Oligodendroglioma (WHO grade I) in a young epilepsy patient: A specific entity lying within the spectrum of dysembryoplastic neuroepithelial tumor?

Neuropathology : official journal of the Japanese Society of Neuropathology

PubMedID: 23432071

Takahashi H, Kakita A, Tomikawa M, Okamoto K, Kameyama S. Oligodendroglioma (WHO grade I) in a young epilepsy patient: A specific entity lying within the spectrum of dysembryoplastic neuroepithelial tumor?. Neuropathology. 2013;.
We studied a frontal lobe subcortical cystic tumor that had been resected from a 13-year-old girl with a 3-year history of intractable partial seizure. Currently, more than 13 years after surgery, the patient remains recurrence-free and has no neurological deficits. Histological examination showed that the tumor was non-infiltrating and paucicellular with a mucinous matrix, and consisted of fairly uniform small cells with round to oval nuclei. Within the mucinous matrix, the tumor cells were often arranged in pseudorosettes around small blood vessels.
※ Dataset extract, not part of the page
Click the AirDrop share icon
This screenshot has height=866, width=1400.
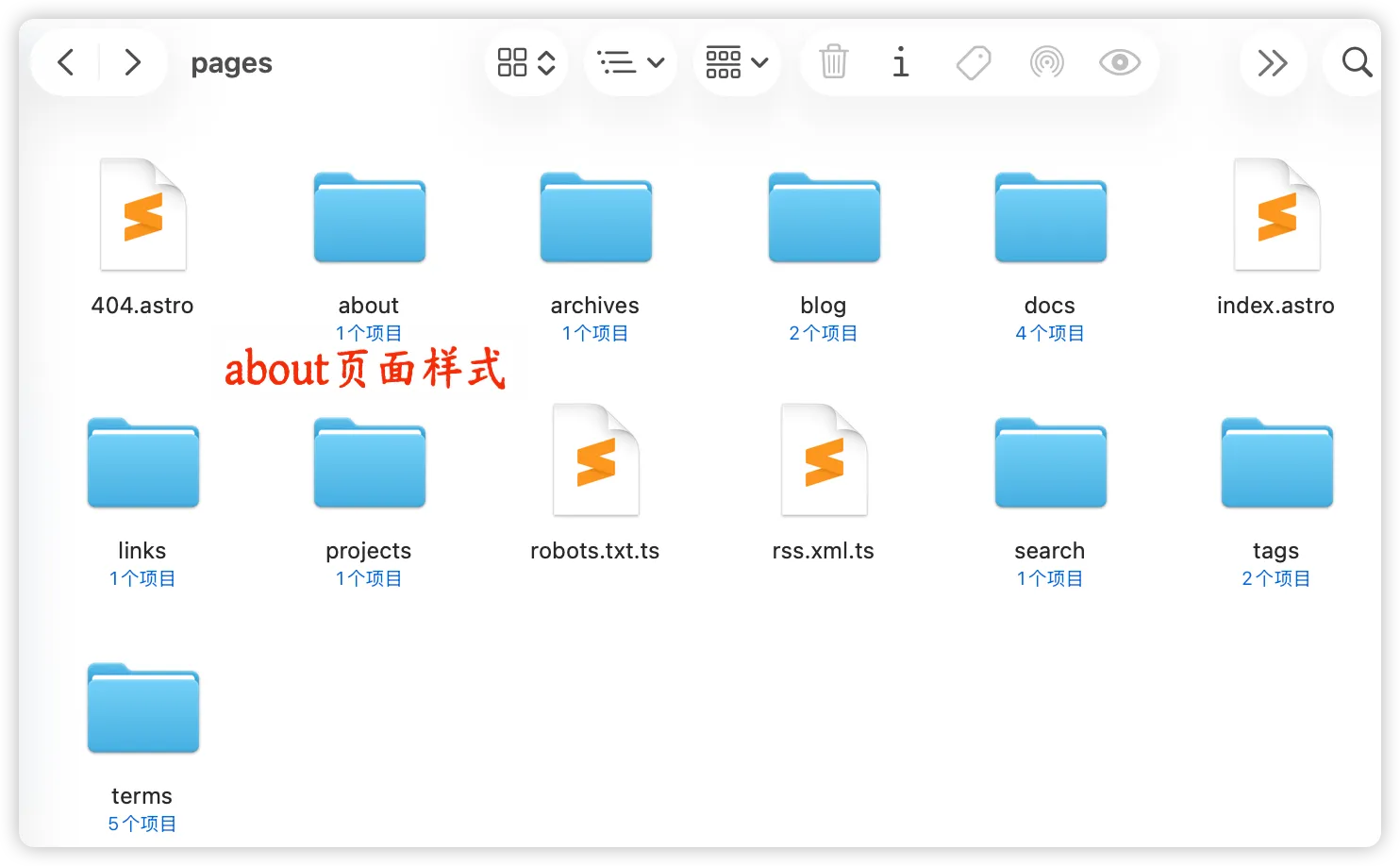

Mitotic activity and necrosis were absent, with a Ki-67 labeling index of <1%. Based on the immunohistochemical and ultrastructural findings, the constituent tumor cells were considered to be those of oligodendroglioma, including mini-gemistocytes and gliofibrillary oligodendrocytes. No neuronal elements were identified. Features of cortical dysplasia (FCD Type 1) were evident in the cortex covering the lesion. The surrounding white matter also contained a significant number of ectopic neurons. The entire pathological picture appeared to differ somewhat from that of ordinary oligodendroglioma (WHO grade II). Considering the clinical and pathological features, the present unusual oligodendroglioma appeared to represent a previously undescribed form of oligodendroglioma (WHO grade I) lying within the spectrum of dysembryoplastic neuroepithelial tumor (DNT; WHO grade I). Simultaneously, the present oligodendroglioma also raises the question of whether or not oligodendrocyte-like cells of DNTs truly show neurocytic differentiation.